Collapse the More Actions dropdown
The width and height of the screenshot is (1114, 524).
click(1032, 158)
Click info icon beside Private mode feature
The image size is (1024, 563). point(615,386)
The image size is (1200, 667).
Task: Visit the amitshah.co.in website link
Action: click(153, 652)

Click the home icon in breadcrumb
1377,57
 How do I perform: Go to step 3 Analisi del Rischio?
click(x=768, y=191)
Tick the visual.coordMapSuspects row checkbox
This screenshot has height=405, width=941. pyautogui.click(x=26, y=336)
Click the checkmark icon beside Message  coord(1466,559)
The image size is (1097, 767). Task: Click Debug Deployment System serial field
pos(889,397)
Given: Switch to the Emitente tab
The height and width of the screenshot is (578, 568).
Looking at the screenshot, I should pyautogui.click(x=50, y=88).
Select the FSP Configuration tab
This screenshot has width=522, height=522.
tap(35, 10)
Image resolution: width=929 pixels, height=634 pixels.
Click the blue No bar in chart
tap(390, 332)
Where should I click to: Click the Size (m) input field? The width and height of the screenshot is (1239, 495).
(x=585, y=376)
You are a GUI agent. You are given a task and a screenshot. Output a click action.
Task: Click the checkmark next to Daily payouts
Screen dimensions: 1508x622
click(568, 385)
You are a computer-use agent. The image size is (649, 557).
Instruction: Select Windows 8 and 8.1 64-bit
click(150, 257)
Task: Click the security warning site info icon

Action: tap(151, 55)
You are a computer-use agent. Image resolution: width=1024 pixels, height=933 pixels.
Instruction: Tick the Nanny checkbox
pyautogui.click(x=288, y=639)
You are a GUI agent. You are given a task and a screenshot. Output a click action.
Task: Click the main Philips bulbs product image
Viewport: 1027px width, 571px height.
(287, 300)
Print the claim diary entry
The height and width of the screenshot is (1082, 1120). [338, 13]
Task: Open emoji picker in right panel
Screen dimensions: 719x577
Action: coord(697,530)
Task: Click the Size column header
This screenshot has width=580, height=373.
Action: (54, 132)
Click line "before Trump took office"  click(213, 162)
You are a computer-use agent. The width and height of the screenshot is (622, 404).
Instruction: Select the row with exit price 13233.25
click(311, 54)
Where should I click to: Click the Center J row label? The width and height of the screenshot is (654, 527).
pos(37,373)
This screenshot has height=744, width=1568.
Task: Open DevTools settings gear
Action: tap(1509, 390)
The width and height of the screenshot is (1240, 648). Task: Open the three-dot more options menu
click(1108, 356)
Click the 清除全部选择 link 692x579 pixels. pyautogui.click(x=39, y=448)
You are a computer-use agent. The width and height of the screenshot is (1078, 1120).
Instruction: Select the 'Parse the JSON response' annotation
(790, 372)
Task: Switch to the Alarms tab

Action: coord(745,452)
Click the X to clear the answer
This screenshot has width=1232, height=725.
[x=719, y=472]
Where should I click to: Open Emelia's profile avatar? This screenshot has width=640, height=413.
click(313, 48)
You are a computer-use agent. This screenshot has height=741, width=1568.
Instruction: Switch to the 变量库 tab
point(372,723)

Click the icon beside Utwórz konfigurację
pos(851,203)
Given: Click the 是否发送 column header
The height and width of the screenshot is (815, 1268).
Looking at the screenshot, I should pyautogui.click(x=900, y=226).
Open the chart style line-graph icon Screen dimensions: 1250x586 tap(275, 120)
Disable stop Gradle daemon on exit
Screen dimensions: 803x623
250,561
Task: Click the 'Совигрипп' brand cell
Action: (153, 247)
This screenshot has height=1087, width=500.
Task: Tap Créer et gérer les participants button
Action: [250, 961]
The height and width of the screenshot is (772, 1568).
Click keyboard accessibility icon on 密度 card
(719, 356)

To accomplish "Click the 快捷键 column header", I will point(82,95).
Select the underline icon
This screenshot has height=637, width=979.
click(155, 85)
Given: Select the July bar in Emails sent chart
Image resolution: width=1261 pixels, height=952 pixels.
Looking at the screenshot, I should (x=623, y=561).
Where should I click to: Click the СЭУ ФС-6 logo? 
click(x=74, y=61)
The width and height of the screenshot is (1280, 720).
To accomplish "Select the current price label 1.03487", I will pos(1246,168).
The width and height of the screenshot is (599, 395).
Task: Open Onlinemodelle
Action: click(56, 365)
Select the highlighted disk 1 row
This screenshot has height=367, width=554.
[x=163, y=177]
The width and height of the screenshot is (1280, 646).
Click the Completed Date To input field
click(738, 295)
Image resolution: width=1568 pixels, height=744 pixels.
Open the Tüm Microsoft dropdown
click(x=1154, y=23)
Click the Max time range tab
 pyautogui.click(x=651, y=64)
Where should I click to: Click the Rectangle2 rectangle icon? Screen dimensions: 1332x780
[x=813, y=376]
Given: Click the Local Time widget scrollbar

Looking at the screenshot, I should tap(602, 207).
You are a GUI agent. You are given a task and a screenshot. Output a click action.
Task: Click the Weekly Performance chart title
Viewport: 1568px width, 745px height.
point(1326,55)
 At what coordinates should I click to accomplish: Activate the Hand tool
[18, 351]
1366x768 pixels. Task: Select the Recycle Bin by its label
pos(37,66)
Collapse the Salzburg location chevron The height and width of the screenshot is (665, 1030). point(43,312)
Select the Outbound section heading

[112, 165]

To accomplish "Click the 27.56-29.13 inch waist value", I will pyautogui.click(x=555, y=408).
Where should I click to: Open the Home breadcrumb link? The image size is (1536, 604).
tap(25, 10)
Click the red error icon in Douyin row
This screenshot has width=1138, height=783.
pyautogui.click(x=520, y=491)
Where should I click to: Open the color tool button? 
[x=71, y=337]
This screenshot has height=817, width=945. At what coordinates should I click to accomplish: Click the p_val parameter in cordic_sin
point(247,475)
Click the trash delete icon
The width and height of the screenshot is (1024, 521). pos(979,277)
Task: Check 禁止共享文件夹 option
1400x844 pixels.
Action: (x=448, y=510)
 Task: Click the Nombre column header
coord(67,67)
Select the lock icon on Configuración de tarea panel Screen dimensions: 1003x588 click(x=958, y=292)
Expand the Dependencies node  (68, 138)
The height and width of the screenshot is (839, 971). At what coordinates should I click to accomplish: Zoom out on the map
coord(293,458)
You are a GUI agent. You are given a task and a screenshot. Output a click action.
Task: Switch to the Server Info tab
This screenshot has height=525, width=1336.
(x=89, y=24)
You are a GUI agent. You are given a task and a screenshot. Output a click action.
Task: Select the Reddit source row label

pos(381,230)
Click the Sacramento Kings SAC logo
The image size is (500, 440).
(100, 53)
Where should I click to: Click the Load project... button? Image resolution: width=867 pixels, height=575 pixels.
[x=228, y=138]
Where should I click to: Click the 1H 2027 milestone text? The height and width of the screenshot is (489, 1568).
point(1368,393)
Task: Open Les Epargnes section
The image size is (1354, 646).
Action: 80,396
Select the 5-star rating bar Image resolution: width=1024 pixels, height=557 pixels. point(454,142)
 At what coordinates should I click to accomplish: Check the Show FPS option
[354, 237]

◆ **Exercise description**
When you reach this point, go back and write out each record above exactly.

◆ **Written reply**
Collapse the More Actions dropdown
The width and height of the screenshot is (1114, 524).
click(1032, 158)
Click info icon beside Private mode feature
The image size is (1024, 563). point(615,386)
The image size is (1200, 667).
Task: Visit the amitshah.co.in website link
Action: click(153, 652)

Click the home icon in breadcrumb
1377,57
 How do I perform: Go to step 3 Analisi del Rischio?
click(x=768, y=191)
Tick the visual.coordMapSuspects row checkbox
This screenshot has height=405, width=941. pyautogui.click(x=26, y=336)
Click the checkmark icon beside Message  coord(1466,559)
The image size is (1097, 767). Task: Click Debug Deployment System serial field
pos(889,397)
Given: Switch to the Emitente tab
The height and width of the screenshot is (578, 568).
Looking at the screenshot, I should pyautogui.click(x=50, y=88).
Select the FSP Configuration tab
This screenshot has width=522, height=522.
tap(35, 10)
Image resolution: width=929 pixels, height=634 pixels.
Click the blue No bar in chart
tap(390, 332)
Where should I click to: Click the Size (m) input field? The width and height of the screenshot is (1239, 495).
(x=585, y=376)
You are a GUI agent. You are given a task and a screenshot. Output a click action.
Task: Click the checkmark next to Daily payouts
Screen dimensions: 1508x622
click(568, 385)
You are a computer-use agent. The image size is (649, 557).
Instruction: Select Windows 8 and 8.1 64-bit
click(150, 257)
Task: Click the security warning site info icon

Action: tap(151, 55)
You are a computer-use agent. Image resolution: width=1024 pixels, height=933 pixels.
Instruction: Tick the Nanny checkbox
pyautogui.click(x=288, y=639)
You are a GUI agent. You are given a task and a screenshot. Output a click action.
Task: Click the main Philips bulbs product image
Viewport: 1027px width, 571px height.
(287, 300)
Print the claim diary entry
The height and width of the screenshot is (1082, 1120). [338, 13]
Task: Open emoji picker in right panel
Screen dimensions: 719x577
Action: coord(697,530)
Task: Click the Size column header
This screenshot has width=580, height=373.
Action: (54, 132)
Click line "before Trump took office"  click(213, 162)
You are a computer-use agent. The width and height of the screenshot is (622, 404).
Instruction: Select the row with exit price 13233.25
click(311, 54)
Where should I click to: Click the Center J row label? The width and height of the screenshot is (654, 527).
pos(37,373)
This screenshot has height=744, width=1568.
Task: Open DevTools settings gear
Action: tap(1509, 390)
The width and height of the screenshot is (1240, 648). Task: Open the three-dot more options menu
click(1108, 356)
Click the 清除全部选择 link 692x579 pixels. pyautogui.click(x=39, y=448)
You are a computer-use agent. The width and height of the screenshot is (1078, 1120).
Instruction: Select the 'Parse the JSON response' annotation
(790, 372)
Task: Switch to the Alarms tab

Action: coord(745,452)
Click the X to clear the answer
This screenshot has width=1232, height=725.
[x=719, y=472]
Where should I click to: Open Emelia's profile avatar? This screenshot has width=640, height=413.
click(313, 48)
You are a computer-use agent. This screenshot has height=741, width=1568.
Instruction: Switch to the 变量库 tab
point(372,723)

Click the icon beside Utwórz konfigurację
pos(851,203)
Given: Click the 是否发送 column header
The height and width of the screenshot is (815, 1268).
Looking at the screenshot, I should pyautogui.click(x=900, y=226).
Open the chart style line-graph icon Screen dimensions: 1250x586 tap(275, 120)
Disable stop Gradle daemon on exit
Screen dimensions: 803x623
250,561
Task: Click the 'Совигрипп' brand cell
Action: (153, 247)
This screenshot has height=1087, width=500.
Task: Tap Créer et gérer les participants button
Action: [250, 961]
The height and width of the screenshot is (772, 1568).
Click keyboard accessibility icon on 密度 card
(719, 356)

To accomplish "Click the 快捷键 column header", I will point(82,95).
Select the underline icon
This screenshot has height=637, width=979.
click(155, 85)
Given: Select the July bar in Emails sent chart
Image resolution: width=1261 pixels, height=952 pixels.
Looking at the screenshot, I should (x=623, y=561).
Where should I click to: Click the СЭУ ФС-6 logo? 
click(x=74, y=61)
The width and height of the screenshot is (1280, 720).
To accomplish "Select the current price label 1.03487", I will pos(1246,168).
The width and height of the screenshot is (599, 395).
Task: Open Onlinemodelle
Action: click(56, 365)
Select the highlighted disk 1 row
This screenshot has height=367, width=554.
[x=163, y=177]
The width and height of the screenshot is (1280, 646).
Click the Completed Date To input field
click(738, 295)
Image resolution: width=1568 pixels, height=744 pixels.
Open the Tüm Microsoft dropdown
click(x=1154, y=23)
Click the Max time range tab
 pyautogui.click(x=651, y=64)
Where should I click to: Click the Rectangle2 rectangle icon? Screen dimensions: 1332x780
[x=813, y=376]
Given: Click the Local Time widget scrollbar

Looking at the screenshot, I should tap(602, 207).
You are a GUI agent. You are given a task and a screenshot. Output a click action.
Task: Click the Weekly Performance chart title
Viewport: 1568px width, 745px height.
point(1326,55)
 At what coordinates should I click to accomplish: Activate the Hand tool
[18, 351]
1366x768 pixels. Task: Select the Recycle Bin by its label
pos(37,66)
Collapse the Salzburg location chevron The height and width of the screenshot is (665, 1030). point(43,312)
Select the Outbound section heading

[112, 165]

To accomplish "Click the 27.56-29.13 inch waist value", I will pyautogui.click(x=555, y=408).
Where should I click to: Open the Home breadcrumb link? The image size is (1536, 604).
tap(25, 10)
Click the red error icon in Douyin row
This screenshot has width=1138, height=783.
pyautogui.click(x=520, y=491)
Where should I click to: Open the color tool button? 
[x=71, y=337]
This screenshot has height=817, width=945. At what coordinates should I click to accomplish: Click the p_val parameter in cordic_sin
point(247,475)
Click the trash delete icon
The width and height of the screenshot is (1024, 521). pos(979,277)
Task: Check 禁止共享文件夹 option
1400x844 pixels.
Action: (x=448, y=510)
 Task: Click the Nombre column header
coord(67,67)
Select the lock icon on Configuración de tarea panel Screen dimensions: 1003x588 click(x=958, y=292)
Expand the Dependencies node  (68, 138)
The height and width of the screenshot is (839, 971). At what coordinates should I click to accomplish: Zoom out on the map
coord(293,458)
You are a GUI agent. You are given a task and a screenshot. Output a click action.
Task: Switch to the Server Info tab
This screenshot has height=525, width=1336.
(x=89, y=24)
You are a GUI agent. You are given a task and a screenshot. Output a click action.
Task: Select the Reddit source row label

pos(381,230)
Click the Sacramento Kings SAC logo
The image size is (500, 440).
(100, 53)
Where should I click to: Click the Load project... button? Image resolution: width=867 pixels, height=575 pixels.
[x=228, y=138]
Where should I click to: Click the 1H 2027 milestone text? The height and width of the screenshot is (489, 1568).
point(1368,393)
Task: Open Les Epargnes section
The image size is (1354, 646).
Action: 80,396
Select the 5-star rating bar Image resolution: width=1024 pixels, height=557 pixels. point(454,142)
 At what coordinates should I click to accomplish: Check the Show FPS option
[354, 237]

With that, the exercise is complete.